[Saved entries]
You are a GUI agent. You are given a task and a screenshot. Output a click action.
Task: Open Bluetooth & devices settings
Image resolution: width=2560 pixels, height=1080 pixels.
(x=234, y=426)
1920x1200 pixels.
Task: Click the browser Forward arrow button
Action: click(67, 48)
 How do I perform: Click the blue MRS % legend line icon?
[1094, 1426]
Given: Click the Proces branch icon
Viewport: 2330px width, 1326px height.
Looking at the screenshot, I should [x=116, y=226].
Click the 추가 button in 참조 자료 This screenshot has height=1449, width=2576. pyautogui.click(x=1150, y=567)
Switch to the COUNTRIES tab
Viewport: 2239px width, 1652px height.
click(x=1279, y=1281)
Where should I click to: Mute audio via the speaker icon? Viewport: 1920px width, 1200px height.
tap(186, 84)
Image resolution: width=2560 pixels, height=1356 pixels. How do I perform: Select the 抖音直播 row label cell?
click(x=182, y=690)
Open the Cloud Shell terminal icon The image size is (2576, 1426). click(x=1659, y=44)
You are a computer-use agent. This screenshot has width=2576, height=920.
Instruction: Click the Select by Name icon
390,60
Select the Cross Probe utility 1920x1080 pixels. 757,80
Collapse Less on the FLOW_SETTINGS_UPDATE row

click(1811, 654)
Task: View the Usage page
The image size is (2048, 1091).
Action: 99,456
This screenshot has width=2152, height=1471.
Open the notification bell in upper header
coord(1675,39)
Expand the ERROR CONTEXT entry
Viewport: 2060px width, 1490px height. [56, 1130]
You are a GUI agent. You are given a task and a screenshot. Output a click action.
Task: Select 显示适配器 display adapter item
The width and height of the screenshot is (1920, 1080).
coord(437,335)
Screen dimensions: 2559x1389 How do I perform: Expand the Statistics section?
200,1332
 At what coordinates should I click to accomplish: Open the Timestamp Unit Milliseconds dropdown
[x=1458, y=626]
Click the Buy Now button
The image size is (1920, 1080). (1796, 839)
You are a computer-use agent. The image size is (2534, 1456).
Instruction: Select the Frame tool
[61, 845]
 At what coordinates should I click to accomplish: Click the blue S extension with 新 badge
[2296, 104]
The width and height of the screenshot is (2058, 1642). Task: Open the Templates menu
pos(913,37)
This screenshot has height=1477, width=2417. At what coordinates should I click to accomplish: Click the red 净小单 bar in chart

TASK OBJECTIVE: Return each full line of the entries that contains the word "agent".

EXERCISE RESULT:
You are a GUI agent. You are given a task and a screenshot. Output a click action.
You are a computer-use agent. This screenshot has width=2576, height=920.
You are a GUI agent. You are given a task and a screenshot. Output a click action.
You are a computer-use agent. The image size is (2534, 1456).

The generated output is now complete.